At the same time, interest in mobile technology applications has been rising in healthcare.6–9 One study found 62 percent of surveyed clinicians expressing interest in using apps to view electronic health records (EHR). 8 Another survey shows that 68 percent of surveyed junior physicians said that using smartphones’ clinical apps saved their time in clinical activities. 10 However, a 2013 survey of physicians indicates that nearly 60 percent are non-users of e-health. 11 Although there are some studies on mobile technology usage or acceptance at work,12,13 there are limited empirical studies about physicians’ mobile technology usage or implementation behavior and the factors that impact them.14,15
Also, the authors noticed that since 1980s, there are a large number of technology acceptance model (TAM) studies in information systems as well as in healthcare.16–21 But, this study takes a different angle from the TAM research on the technology adoption and implementation. We are interested in using a secondary data set, from an objective perspective, to examine physicians’ technology usage behavior in a clinical setting, not survey questions to investigate the technology acceptance by physicians.
In the United Kingdom, a study found that the most important factors that impact IT implementation in healthcare are human factors, not technology factors. 22 Therefore, this study is interested in examining how the social influence, or opinion leader effects, impacts a new mobile IT implementation in healthcare, using a secondary panel usage data from a community health system in the United States.

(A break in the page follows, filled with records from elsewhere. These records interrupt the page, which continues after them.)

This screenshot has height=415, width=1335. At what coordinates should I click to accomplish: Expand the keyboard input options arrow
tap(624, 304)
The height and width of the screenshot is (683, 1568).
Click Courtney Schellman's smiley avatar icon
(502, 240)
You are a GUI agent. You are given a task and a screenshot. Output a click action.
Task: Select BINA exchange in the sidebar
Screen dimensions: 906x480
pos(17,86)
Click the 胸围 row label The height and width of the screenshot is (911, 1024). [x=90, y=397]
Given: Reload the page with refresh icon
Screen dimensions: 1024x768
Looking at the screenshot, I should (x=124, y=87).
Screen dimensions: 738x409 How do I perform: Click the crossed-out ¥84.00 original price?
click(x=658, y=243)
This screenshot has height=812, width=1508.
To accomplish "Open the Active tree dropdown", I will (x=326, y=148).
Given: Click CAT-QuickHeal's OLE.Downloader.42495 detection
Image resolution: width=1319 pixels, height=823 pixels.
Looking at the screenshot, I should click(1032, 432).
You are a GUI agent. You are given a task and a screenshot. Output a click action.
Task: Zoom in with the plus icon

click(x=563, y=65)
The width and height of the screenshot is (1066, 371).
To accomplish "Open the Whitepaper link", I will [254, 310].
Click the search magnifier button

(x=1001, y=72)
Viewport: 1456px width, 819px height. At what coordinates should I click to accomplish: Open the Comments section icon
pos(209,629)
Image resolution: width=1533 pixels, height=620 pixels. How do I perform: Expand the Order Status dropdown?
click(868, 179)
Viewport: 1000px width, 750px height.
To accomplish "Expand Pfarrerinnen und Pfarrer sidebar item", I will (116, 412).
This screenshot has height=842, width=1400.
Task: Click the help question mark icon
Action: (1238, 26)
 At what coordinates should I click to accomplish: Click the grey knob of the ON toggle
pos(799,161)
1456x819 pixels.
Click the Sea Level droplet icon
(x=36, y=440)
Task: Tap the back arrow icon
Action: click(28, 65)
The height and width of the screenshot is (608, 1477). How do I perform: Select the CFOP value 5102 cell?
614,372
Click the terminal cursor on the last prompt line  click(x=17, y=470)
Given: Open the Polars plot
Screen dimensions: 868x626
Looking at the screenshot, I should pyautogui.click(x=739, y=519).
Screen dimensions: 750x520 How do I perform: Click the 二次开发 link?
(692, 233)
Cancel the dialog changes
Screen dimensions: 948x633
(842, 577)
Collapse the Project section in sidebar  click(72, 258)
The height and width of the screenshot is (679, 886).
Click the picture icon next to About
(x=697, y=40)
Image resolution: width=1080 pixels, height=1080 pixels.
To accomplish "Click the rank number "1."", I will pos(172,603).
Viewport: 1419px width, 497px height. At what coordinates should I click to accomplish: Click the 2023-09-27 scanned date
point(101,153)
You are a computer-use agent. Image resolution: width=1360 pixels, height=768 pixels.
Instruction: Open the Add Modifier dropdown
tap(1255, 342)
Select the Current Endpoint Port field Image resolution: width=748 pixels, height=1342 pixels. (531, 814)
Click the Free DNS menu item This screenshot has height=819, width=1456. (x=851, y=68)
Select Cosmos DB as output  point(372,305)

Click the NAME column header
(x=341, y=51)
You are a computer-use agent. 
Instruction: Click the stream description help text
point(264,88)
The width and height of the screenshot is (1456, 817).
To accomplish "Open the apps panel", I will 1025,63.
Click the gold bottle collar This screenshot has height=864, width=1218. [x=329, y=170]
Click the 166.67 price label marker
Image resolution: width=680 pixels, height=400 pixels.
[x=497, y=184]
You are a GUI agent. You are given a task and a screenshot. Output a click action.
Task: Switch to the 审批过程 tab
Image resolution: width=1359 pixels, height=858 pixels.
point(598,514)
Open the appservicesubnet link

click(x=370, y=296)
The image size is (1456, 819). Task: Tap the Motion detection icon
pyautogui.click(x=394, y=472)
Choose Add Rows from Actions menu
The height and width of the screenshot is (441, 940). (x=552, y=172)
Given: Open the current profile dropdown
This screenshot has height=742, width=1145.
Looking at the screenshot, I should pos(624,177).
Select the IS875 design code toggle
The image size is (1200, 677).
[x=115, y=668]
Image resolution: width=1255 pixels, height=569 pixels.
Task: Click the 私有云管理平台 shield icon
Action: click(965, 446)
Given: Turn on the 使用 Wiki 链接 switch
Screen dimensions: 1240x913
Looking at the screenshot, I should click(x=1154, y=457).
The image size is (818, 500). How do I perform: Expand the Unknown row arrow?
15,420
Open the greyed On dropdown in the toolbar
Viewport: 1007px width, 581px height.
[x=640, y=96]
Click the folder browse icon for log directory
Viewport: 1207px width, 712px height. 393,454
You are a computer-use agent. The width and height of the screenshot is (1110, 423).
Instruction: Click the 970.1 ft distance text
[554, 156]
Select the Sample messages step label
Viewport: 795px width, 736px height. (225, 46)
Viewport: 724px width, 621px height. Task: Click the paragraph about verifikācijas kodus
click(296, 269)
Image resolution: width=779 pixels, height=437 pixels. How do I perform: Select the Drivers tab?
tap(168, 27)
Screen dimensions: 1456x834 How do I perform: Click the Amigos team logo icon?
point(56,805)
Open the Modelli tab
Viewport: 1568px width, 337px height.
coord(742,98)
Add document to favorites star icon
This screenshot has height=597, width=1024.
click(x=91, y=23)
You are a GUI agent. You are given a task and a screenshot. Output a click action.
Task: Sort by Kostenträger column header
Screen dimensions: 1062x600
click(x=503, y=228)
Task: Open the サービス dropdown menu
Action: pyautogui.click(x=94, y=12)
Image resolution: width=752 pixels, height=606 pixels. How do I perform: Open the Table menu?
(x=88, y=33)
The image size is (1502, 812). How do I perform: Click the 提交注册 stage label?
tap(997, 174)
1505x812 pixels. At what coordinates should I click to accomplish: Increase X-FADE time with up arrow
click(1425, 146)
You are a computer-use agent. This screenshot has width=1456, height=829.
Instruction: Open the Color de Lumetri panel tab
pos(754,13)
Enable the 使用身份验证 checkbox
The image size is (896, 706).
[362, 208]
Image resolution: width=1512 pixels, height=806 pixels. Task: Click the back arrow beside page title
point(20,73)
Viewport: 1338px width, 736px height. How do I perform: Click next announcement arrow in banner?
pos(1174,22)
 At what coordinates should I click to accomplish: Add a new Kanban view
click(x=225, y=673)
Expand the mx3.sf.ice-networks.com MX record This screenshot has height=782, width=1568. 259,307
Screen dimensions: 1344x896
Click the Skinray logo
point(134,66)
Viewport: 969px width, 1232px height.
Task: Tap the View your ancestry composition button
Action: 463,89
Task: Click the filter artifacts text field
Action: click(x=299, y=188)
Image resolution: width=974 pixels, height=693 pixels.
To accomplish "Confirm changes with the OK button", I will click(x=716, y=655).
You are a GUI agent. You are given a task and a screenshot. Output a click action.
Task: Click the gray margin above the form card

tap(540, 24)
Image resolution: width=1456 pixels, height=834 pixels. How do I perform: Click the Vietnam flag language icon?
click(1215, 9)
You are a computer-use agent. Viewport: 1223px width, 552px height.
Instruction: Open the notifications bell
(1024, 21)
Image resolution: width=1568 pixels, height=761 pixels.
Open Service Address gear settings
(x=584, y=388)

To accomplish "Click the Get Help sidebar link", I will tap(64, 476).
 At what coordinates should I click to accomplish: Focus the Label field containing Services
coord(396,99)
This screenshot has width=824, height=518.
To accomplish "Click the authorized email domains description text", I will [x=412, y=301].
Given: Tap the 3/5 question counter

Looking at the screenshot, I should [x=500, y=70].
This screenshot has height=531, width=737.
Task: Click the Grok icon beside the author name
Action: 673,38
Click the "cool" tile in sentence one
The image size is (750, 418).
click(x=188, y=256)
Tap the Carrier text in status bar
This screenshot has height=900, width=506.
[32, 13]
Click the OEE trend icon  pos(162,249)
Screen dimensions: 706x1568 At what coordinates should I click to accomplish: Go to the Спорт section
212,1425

Social influence and opinion leader effects have been examined by scholars in information systems for a long time, and its importance has been noted in medical research as well.23,24 Particularly, the classical innovation diffusion study by Rogers 23 emphasized that innovation diffusion is a process; when a new technology is introduced, initially people perceive using the new technology as uncertain and risky, so many may not adopt the new technology in the beginning, but instead, may seek out others around them who have already adopted the innovation, such as early adopters or opinion leaders, which may help to reduce their uncertainty, resulting in subsequent adoption. Thus, the innovation will diffuse from the early adopters or opinion leaders to their circle of acquaintances over time. Conceptually, opinion leaders are respected people who possess sufficient interpersonal skills to exert influence on others’ decision-making.23,24 Empirically, there are many ways to identify opinion leaders among a population. We will discuss more specifically later in section “Data.”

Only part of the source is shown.